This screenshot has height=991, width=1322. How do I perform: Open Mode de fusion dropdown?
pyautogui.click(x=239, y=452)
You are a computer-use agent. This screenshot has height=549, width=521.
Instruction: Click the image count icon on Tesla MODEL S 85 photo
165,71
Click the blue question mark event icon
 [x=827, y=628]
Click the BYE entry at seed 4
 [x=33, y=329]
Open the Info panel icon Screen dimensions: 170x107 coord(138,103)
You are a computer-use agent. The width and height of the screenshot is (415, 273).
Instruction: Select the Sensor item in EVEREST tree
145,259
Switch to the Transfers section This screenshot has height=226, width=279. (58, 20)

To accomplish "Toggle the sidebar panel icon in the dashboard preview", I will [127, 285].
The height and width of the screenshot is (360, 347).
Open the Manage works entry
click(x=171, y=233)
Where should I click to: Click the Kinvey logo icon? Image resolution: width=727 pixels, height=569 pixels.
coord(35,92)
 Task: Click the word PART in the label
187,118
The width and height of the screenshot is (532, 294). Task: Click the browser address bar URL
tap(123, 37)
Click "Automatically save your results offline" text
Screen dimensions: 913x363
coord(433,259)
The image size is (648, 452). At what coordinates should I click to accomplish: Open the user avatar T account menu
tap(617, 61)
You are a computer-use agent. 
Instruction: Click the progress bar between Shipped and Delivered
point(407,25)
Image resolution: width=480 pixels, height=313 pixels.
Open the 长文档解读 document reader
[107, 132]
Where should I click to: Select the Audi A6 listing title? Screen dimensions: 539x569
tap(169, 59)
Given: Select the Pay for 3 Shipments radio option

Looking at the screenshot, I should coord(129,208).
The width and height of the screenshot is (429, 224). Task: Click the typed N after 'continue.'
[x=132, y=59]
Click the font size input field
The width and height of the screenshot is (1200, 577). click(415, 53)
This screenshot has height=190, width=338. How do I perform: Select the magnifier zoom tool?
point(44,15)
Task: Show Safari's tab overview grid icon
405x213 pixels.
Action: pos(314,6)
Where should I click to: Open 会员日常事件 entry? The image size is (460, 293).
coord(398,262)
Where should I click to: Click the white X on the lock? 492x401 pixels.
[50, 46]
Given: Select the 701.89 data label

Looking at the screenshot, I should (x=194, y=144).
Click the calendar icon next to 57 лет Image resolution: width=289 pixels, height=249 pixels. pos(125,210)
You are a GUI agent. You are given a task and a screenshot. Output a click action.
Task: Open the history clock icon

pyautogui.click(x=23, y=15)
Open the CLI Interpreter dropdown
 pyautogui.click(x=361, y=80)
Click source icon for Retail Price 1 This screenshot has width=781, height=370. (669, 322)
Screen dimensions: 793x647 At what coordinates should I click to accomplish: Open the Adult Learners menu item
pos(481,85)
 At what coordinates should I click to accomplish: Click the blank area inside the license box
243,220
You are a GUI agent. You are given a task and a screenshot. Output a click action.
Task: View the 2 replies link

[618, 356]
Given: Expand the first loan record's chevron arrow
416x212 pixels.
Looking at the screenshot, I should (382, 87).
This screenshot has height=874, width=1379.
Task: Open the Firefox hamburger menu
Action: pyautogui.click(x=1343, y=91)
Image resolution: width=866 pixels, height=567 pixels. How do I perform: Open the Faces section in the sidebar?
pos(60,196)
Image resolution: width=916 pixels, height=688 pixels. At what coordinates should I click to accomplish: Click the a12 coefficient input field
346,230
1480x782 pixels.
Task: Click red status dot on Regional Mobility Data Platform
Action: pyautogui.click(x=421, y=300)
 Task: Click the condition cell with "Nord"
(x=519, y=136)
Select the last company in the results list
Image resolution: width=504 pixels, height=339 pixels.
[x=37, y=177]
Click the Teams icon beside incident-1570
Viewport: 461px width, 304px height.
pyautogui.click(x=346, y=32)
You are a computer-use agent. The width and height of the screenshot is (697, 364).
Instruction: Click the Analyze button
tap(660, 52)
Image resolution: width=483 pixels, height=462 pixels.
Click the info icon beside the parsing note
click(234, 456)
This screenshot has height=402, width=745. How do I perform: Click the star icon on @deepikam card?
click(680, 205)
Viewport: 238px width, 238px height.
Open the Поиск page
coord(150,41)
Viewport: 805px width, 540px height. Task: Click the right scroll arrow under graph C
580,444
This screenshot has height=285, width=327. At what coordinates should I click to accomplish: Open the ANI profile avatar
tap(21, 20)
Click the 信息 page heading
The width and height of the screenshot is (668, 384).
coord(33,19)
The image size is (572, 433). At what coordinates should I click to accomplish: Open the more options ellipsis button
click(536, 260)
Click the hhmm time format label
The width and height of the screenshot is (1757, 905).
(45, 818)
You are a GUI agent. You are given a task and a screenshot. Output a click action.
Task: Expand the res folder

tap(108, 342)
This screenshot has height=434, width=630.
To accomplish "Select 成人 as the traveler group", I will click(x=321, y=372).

======

▸ Work order
From the material above, return every line that contains "computer".

▸ Answer for the task
You are a computer-use agent. This screenshot has height=549, width=521.
You are a computer-use agent. The width and height of the screenshot is (415, 273).
You are a computer-use agent. 
You are a computer-use agent. The width and height of the screenshot is (697, 364).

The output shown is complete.